■ What the task requires ■
Render the entries below as a two-column CSV, from the line containing "You are a computer-use" through the end of the entries. Use the columns instruction and reply, with one row per entry holding its text and its answer, each in a single quoted field with line breaks turned into spaces.

■ Supplied data ■
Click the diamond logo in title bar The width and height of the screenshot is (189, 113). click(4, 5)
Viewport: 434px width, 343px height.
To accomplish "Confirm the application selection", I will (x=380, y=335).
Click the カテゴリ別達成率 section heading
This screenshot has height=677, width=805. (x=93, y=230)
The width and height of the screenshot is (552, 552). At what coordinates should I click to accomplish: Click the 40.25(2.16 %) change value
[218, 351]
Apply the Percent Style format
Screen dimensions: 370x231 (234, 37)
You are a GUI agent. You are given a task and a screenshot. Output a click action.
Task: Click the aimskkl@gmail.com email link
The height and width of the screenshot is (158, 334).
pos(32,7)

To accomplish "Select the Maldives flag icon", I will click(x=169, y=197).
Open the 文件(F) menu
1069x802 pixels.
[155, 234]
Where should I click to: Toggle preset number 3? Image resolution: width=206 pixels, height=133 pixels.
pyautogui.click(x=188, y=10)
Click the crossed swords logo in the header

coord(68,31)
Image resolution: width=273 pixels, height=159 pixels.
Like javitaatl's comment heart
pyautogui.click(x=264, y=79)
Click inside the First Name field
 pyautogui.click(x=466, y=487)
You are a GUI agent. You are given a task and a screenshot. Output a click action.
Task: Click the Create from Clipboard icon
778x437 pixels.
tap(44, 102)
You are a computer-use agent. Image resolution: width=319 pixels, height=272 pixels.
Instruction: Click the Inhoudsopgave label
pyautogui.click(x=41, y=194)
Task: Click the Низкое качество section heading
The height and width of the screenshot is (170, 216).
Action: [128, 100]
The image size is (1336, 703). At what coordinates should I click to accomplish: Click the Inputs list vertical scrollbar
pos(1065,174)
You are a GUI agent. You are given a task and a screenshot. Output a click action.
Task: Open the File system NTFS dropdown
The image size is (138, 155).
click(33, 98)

■ In response ■
instruction,reply
"You are a computer-use agent. Image resolution: width=319 pixels, height=272 pixels. Instruction: Click the Inhoudsopgave label","pyautogui.click(x=41, y=194)"
"Task: Click the Низкое качество section heading The height and width of the screenshot is (170, 216).","Action: [128, 100]"
"The image size is (1336, 703). At what coordinates should I click to accomplish: Click the Inputs list vertical scrollbar","pos(1065,174)"
"You are a GUI agent. You are given a task and a screenshot. Output a click action. Task: Open the File system NTFS dropdown The image size is (138, 155).","click(33, 98)"